Man standing and pointing to right speaking to room of people, to room of seated people.
The Cree Chief, Le Tout Pigue, sketched by Rudolf Friedrich Kurz. Born 1818 in Bern Switzerland, Kurz painted this view of a meeting between Cree Chief Le Tout Pique and Bourgeois Edwin Denig in 1852.

Kurz, Friedrich. The Cree Chief, Le Tout Pigue. 1326.1092. 1852. Tulsa: Gilcrease Museum, https://collections.gilcrease.org/object/13261092 (02/14/2017).
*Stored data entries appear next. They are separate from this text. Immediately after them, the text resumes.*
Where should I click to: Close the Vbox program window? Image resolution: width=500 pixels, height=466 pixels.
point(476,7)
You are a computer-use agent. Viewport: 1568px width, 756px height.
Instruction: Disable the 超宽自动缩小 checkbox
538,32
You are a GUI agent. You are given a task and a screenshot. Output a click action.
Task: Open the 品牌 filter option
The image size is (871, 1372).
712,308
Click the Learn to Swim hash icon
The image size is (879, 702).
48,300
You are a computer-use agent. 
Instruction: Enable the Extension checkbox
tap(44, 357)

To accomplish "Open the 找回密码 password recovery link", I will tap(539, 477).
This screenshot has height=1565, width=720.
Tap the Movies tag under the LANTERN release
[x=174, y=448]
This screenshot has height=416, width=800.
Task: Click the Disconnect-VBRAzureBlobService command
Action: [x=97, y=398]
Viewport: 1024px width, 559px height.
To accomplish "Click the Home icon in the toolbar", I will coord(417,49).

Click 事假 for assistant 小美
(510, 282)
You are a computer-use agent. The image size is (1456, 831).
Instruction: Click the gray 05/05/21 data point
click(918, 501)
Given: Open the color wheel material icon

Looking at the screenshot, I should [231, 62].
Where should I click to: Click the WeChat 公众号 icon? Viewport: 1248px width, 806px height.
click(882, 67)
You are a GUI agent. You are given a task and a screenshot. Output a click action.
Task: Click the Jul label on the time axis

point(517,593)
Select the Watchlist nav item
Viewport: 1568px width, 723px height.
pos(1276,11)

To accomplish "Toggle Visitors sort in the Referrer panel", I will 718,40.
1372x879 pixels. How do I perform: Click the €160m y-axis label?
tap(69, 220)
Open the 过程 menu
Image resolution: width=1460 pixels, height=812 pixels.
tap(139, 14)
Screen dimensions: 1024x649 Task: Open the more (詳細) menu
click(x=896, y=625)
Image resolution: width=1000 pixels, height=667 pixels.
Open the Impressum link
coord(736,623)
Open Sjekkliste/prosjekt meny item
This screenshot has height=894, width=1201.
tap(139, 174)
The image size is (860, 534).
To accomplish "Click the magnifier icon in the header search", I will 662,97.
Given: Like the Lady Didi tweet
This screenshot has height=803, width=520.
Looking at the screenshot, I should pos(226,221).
The Grandest Fort on the Upper Missouri River

Between 1828 and 1867, Fort Union was the most important fur trade post on the Upper Missouri River. Here, the Assiniboine and other Northern Plains Tribes exchanged buffalo robes and smaller furs for goods from around the world, including cloth, guns, blankets, and beads. A bastion of peaceful coexistence, the post annually traded over 25,000 buffalo robes and $100,000 in merchandise.

Trade House Construction

The Trade House consists of three rooms: the Reception Room, the Trade Shop, and the Clerk’s Office. The Trade House was most likely the first structure built by the American Fur Company after their arrival at the confluence region in 1828. As the Trade House would be the center of the trading process, it was important to have it operational as soon as possible. It is perhaps for this reason that the Trade House's roughhewn logs and sod roof differs in construction style from the rest of the fort. Since the layout was so well suited to its role, it retained the same basic configuration for the majority of the 39 years of the post’s existence.

Rectangular room, wooden walls and vaulted ceiling with whitewashed stone fireplace on rear wall and buffalo robe on floor.

THE TRADE HOUSE

The Reception Room was the first room entered and was easily the most important of the three rooms. It was in the Reception Room where Tribal leaders met with the American Fur Company Traders to discuss the terms of the trade, where stories were told, and small feasts were held. The room was sparsely furnished, with only one bench for sitting, but decorated with many curios from both cultures.

The Trade Shop was a showroom for fur company wares. It stocked more than 200 different items that generally fall into one of two categories: laborsaving or ornamental.

  • Laborsaving items were manufactured items like fabric, metal knives and copper or tin cook pots. These items were durable, long-lasting and saved labor via both the making of the item and the use of the item. For example, a few yards of fabric could make a lightweight dress or shirt. This fabric saved the labor of hunting, butchering and eventual tanning of an elk, deer or other animal hide in order to have the leather to make the dress or shirt.
  • Ornamental items are items that are purchased for their decoration. Many items in this category could be considered jewelry, like German silverwork ear wheels, ear bobs and broaches. Other items could be considered supplies, like Venetian glass beads, Chinese vermillion mineral pigment, brass tacks and small tin and copper tinklers (cones).
  • Some of these items were made onsite, the fort employed blacksmiths and tinsmiths would have made a majority of tin and metal work traded, including arrowhead and spearpoints. Fort Tailors would have made some ready-made shirts and elaborate jackets called "Chiefs Coat’s” which was one of the most expensive items traded in the Trade House. Most of the manufactured items were imported from overseas, including fabric from France, beads from Italy, woolen blankets from England, and guns from Belgium.

The Clerk’s Office was located in the third room of the Trade House. The room was used by clerks to track the paperwork involved in running the fort, including trade good inventories, expenses, and accounts. Also, the room was occasionally used as a meeting place between the Bourgeois and important American Indian Chiefs and their delegations.